In Aim 3, we will test the hypothesis that tandem BOLT/BMT will result in a level of chimerism sufficient to establish long-term lung allograft/BMT tolerance, thereby facilitating withdrawal of IST. We will assess chimerism using an ultra-sensitive technique and perform comprehensive mixed lymphocyte reaction studies to test alloreactivity and evaluate differential mechanisms of anticipated immune tolerance throughout the study toward the goal of complete withdrawal of IST. The PIs have assembled an outstanding, multidisciplinary team with broad expertise, and will use the multiple PI format for this U01 project. Drs. Szabolcs, McDyer and their teams are highly dedicated to advancing the currently limited treatment options for patients with PID/end-stage lung disease. Success in this novel U01 project will be represent a paradigm shift in the fields of lung transplantation and BMT, and proof-of-concept for tandem BOLT/BMT could potentially be extended to other solid organ candidates in an effort to achieve tolerance.

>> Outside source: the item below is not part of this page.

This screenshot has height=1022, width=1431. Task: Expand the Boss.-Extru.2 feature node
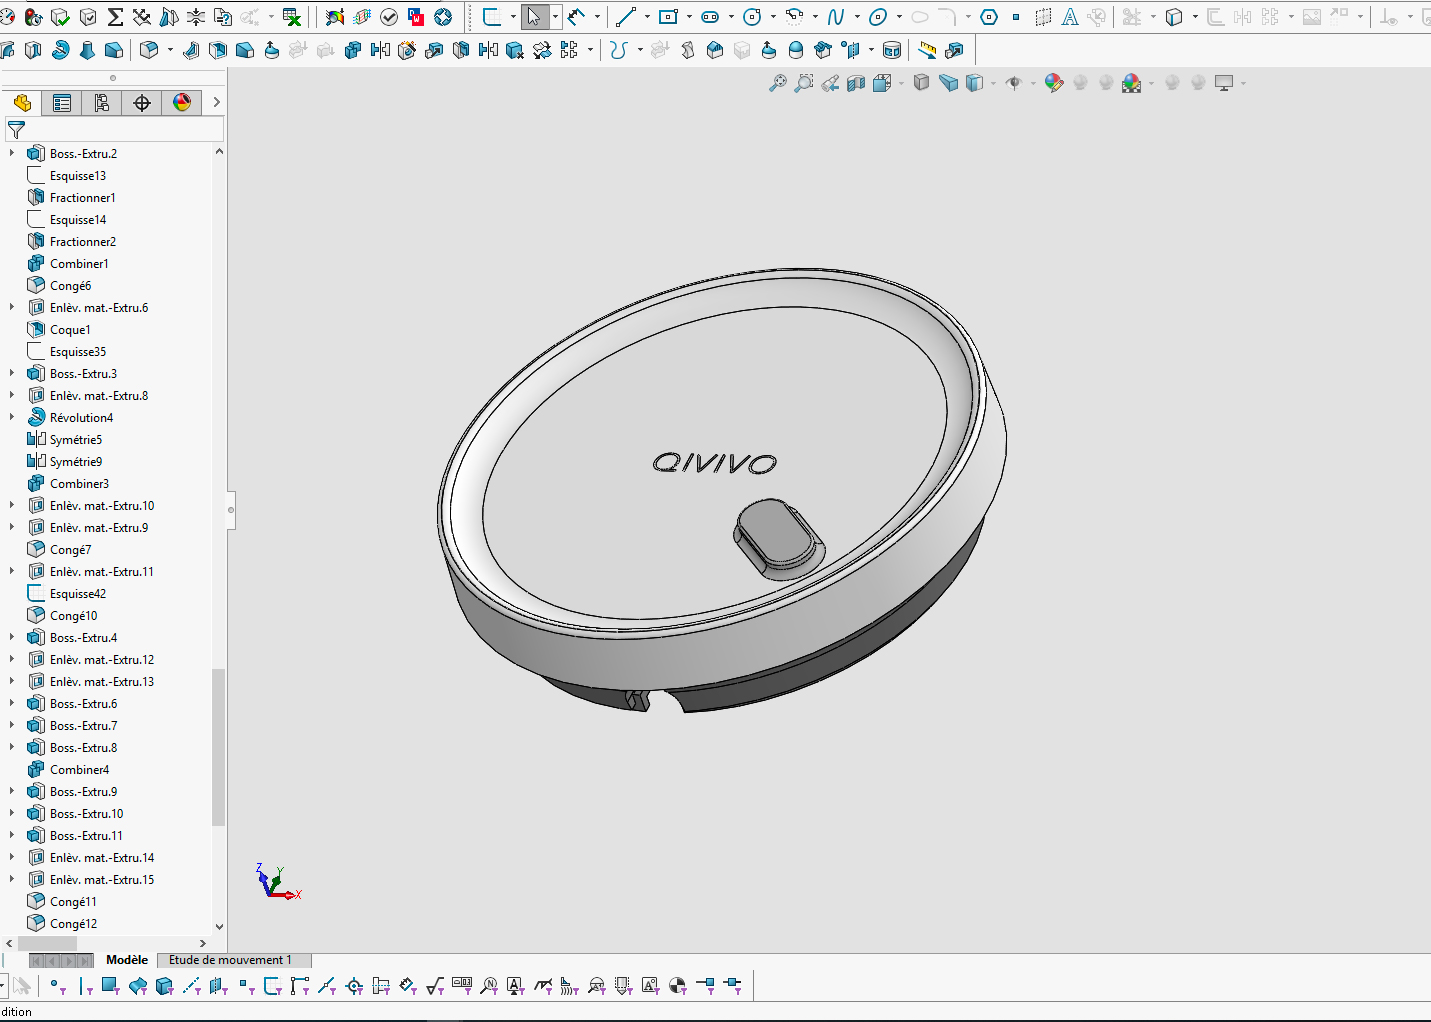pos(12,153)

For patients with primary immunodeficiencies (PID) who develop the complication of end-stage lung disease, neither bone marrow transplantation (BMT) nor lung transplantation are therapeutic options. This is the first clinical trial to evaluate the safety and efficacy of a combined-tandem strategy of lung transplant followed by BMT from the same organ donor to correct the defective immune system after they receive new lungs. As part of this clinical trial, we will also perform laboratory tests to determine if BMT restores the ability to fight infection in these patients, and whether ?resetting? the immune system allows acceptance of the lungs, permitting eventual withdrawal of all immunosuppression medications in these unique, combined transplant recipients.